Laboratory of Analytical Chemistry, CIRM, University of Liège, 1 Avenue de l'Hôpital, 4000 Liège, Belgium.
J Pharm Biomed Anal. 2010 Nov 2;53(3):510-6. doi: 10.1016/j.jpba.2010.06.003. Epub 2010 Jun 10.
The aim of the present study was first to develop a robust near infrared (NIR) calibration model able to determine the acetaminophen content of a low-dose syrup formulation (2%, w/v). Therefore, variability sources such as production campaigns, batches, API concentration, syrup basis, operators and sample temperatures were introduced in the calibration set. A prediction model was then built using partial least square (PLS) regression. First derivative followed by standard normal variate (SNV) were chosen as signal pre-processing. Based on the random subsets cross-validation, 4 PLS factors were selected for the prediction model. The method was then validated for an API concentration ranging from 16 to 24 mg/mL (1.6-2.4%, w/v) using an external validation set. The 0.26 mg/mL RMSEP suggested the global accuracy of the model. The accuracy profile obtained from the validation results, based on tolerance intervals, confirmed the adequate accuracy of the results generated by the method all over the investigated API concentration range. Finally, the NIR model was used to monitor in real time the API concentration while mixing syrups containing various amounts of API, a good agreement was found between the NIR method and the theoretical concentrations.
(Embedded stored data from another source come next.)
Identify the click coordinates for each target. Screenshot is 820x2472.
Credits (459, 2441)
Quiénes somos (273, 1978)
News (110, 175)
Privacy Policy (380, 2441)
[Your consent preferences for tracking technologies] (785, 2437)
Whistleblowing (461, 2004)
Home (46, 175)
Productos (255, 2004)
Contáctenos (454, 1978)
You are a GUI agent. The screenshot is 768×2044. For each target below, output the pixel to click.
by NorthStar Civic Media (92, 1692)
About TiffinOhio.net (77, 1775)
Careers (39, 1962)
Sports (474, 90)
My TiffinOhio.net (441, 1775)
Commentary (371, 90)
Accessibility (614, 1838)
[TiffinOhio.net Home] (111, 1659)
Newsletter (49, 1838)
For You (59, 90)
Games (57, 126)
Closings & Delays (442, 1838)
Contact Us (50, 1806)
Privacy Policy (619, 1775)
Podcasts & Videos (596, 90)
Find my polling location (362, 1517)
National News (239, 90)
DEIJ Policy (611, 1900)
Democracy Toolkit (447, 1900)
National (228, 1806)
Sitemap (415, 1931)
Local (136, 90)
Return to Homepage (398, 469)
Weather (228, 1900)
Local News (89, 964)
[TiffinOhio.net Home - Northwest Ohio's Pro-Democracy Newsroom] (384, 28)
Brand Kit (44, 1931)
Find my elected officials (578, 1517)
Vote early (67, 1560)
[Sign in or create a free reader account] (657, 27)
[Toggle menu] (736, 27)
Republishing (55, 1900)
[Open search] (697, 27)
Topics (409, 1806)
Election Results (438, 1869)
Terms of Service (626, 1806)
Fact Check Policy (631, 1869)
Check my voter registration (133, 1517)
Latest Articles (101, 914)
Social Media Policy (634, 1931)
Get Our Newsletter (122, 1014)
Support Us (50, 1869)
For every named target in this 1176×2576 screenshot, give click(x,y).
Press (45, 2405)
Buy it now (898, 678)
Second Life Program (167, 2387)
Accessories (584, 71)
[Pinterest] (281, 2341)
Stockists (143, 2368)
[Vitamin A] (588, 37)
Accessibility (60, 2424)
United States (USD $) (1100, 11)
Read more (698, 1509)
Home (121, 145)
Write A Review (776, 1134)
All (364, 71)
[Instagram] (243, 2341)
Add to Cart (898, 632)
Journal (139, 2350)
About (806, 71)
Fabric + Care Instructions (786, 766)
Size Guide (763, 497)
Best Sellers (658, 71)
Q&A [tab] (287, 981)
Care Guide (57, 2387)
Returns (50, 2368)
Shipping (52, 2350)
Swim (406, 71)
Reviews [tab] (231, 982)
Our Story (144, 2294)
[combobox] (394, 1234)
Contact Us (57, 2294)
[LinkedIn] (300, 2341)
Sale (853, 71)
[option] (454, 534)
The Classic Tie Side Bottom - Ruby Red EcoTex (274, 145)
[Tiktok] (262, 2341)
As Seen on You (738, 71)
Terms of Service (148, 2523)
本研究的目的首先是开发一种稳健的近红外(NIR)校准模型,能够确定低剂量糖浆制剂(2%,w/v)中对乙酰氨基酚的含量。因此,在校准集中引入了生产批次、批次、API 浓度、糖浆基础、操作人员和样品温度等变异性来源。然后使用偏最小二乘(PLS)回归建立预测模型。选择一阶导数和标准正态变量(SNV)作为信号预处理。基于随机子集交叉验证,选择了 4 个 PLS 因子用于预测模型。然后使用外部验证集验证 API 浓度在 16 至 24mg/mL(1.6-2.4%,w/v)范围内的方法。0.26mg/mL RMSEP 表明模型的全局准确性。基于公差区间的验证结果的准确性轮廓证实了该方法在整个研究的 API 浓度范围内生成的结果具有足够的准确性。最后,NIR 模型用于实时监测混合含有不同 API 量的糖浆时的 API 浓度,发现 NIR 方法和理论浓度之间存在良好的一致性。